Por ejemplo, si te gusta jugar al tenis, no necesitas ser Roger Federer o Steffi Graf para disfrutarlo. Si solo es la excusa para pasar un buen rato con los amigos y la familia y hacer deporte, eso ya es perfecto. Si uno de tus hijos muestra inclinación por el canto, no importa si no llega a ser una celebridad internacional: será perfecto si aprende valores, disciplina, si se relaciona con otros.
¿Entiendes? La perfección no es un estado específico, un lugar parecido a la meta de una prueba deportiva, con un podio para la premiación de los mejores. Una vez fijes los objetivos que vas a perseguir, diseña y pon en práctica el plan y las estrategias que te permitan alcanzarlos. En ese caso, la perfección consistirá en disfrutar el proceso, cada paso, y en el aprendizaje que adquieras.
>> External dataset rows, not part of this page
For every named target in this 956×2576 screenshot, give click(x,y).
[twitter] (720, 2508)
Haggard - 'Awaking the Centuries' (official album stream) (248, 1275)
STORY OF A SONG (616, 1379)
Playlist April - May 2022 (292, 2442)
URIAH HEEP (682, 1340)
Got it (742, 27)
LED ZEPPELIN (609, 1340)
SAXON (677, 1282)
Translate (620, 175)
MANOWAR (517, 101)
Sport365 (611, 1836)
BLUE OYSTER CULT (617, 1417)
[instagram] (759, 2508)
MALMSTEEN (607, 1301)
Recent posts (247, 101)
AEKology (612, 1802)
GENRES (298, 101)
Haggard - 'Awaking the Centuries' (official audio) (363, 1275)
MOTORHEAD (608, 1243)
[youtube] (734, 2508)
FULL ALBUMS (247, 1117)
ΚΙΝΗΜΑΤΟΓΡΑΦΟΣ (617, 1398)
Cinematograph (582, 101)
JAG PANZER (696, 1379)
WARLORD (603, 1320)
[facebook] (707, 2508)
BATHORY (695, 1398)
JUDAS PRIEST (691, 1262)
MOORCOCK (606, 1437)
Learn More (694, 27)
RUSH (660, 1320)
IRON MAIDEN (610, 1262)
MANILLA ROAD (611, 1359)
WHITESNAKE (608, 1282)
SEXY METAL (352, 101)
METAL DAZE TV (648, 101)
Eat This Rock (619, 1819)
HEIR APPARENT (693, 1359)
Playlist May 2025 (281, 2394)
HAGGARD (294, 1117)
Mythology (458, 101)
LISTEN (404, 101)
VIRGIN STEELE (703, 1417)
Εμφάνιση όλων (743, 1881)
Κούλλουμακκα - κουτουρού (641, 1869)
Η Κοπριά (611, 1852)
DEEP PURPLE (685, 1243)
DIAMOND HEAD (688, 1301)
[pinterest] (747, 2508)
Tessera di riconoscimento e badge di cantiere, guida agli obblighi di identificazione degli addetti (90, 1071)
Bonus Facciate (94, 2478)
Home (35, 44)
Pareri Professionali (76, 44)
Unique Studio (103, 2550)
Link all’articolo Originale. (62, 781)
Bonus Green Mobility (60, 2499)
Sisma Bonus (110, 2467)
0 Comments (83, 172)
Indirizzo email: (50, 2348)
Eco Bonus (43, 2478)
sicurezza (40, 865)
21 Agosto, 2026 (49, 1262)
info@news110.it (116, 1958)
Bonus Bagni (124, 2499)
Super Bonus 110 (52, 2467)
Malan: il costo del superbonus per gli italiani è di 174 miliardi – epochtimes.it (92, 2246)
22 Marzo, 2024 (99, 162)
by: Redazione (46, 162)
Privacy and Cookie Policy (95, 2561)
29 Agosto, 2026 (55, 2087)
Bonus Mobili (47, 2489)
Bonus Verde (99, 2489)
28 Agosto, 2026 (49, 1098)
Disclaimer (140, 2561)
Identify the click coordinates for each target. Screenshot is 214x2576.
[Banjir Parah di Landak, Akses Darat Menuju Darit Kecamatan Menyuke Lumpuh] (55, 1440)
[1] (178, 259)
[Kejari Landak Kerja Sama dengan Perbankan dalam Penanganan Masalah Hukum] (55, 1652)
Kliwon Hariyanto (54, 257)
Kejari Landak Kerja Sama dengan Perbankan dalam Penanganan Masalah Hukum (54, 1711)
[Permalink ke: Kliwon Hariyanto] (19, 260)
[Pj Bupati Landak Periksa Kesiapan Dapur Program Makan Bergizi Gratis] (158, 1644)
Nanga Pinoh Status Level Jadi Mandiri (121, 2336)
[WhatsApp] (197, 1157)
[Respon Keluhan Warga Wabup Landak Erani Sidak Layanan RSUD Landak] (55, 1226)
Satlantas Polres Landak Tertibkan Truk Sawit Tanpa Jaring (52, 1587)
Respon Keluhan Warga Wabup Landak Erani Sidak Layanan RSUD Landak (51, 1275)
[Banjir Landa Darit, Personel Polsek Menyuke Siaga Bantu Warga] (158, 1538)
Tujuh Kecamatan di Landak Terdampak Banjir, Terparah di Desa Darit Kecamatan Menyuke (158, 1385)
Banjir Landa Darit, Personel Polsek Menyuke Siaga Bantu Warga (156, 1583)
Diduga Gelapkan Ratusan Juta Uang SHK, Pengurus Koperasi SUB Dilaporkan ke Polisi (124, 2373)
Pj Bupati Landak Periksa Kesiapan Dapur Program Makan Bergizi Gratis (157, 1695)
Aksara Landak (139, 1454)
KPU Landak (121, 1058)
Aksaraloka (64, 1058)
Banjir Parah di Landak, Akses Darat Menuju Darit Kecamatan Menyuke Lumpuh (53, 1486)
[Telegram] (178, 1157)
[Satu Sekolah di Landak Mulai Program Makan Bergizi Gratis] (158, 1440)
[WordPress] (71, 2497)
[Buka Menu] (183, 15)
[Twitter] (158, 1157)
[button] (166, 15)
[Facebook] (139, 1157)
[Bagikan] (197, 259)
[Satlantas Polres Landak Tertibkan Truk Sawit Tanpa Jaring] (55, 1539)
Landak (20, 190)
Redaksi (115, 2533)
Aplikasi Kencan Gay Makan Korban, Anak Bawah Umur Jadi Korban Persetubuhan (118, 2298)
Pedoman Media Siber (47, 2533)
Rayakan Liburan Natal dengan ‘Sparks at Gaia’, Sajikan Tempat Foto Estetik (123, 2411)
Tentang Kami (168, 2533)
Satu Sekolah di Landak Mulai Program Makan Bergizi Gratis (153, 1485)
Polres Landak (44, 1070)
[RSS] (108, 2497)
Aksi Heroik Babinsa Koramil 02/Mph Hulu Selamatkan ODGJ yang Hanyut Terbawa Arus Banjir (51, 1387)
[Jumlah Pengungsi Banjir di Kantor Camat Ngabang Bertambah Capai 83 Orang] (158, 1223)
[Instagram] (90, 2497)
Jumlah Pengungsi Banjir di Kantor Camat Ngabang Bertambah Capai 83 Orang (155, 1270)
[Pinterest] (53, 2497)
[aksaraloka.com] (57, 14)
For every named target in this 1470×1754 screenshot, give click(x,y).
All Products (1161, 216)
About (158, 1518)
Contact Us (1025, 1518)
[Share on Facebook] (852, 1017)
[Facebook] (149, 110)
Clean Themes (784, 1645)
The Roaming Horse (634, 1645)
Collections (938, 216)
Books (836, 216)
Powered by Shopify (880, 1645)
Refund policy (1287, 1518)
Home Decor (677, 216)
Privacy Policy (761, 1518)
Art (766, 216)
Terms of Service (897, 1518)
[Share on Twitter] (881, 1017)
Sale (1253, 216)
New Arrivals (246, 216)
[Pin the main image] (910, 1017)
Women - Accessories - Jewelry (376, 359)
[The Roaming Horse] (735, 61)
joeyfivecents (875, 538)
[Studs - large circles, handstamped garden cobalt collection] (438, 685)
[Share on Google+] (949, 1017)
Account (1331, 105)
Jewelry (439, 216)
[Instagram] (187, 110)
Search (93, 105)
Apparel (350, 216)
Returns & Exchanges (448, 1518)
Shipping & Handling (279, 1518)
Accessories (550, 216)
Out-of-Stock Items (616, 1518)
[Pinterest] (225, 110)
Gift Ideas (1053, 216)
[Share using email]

No te enfoques en tus debilidades, tampoco en tus errores. Concéntrate, más bien, en potenciar tus virtudes, en desarrollar habilidades, en valorar esos pequeños triunfos que logras en el camino. Te darás cuenta de que la mayor satisfacción, la perfección, consiste en hacerlo lo tan bien como puedas, en dar lo máximo de ti, en ser consciente de que la próxima vez podrás hacerlo mejor.
Así, serás consciente de que, pase lo que pase, ya eres perfecto. No te guíes por las expectativas de otros y no quieras cumplir los sueños de los demás: establece tu propio libreto, haz tu propio camino y tarde o temprano te darás cuenta de que lo que consigues es justo lo que deseas. Date permiso de equivocarte, aprende del error y nunca dejes de creer en ti, de luchar por tus sueños.
Esa obsesiva búsqueda de la perfección no es más que una demostración del miedo a ser rechazados por los demás. Sácate eso de la cabeza y disfruta lo que tienes, lo que eres, como eres. Entiende que nada te falta y que tienes todo lo que necesitas para ser feliz y abundante. Esa es la razón por la cual amo Tandil, porque me lo ha dado todo y porque allí tengo la vida que deseo.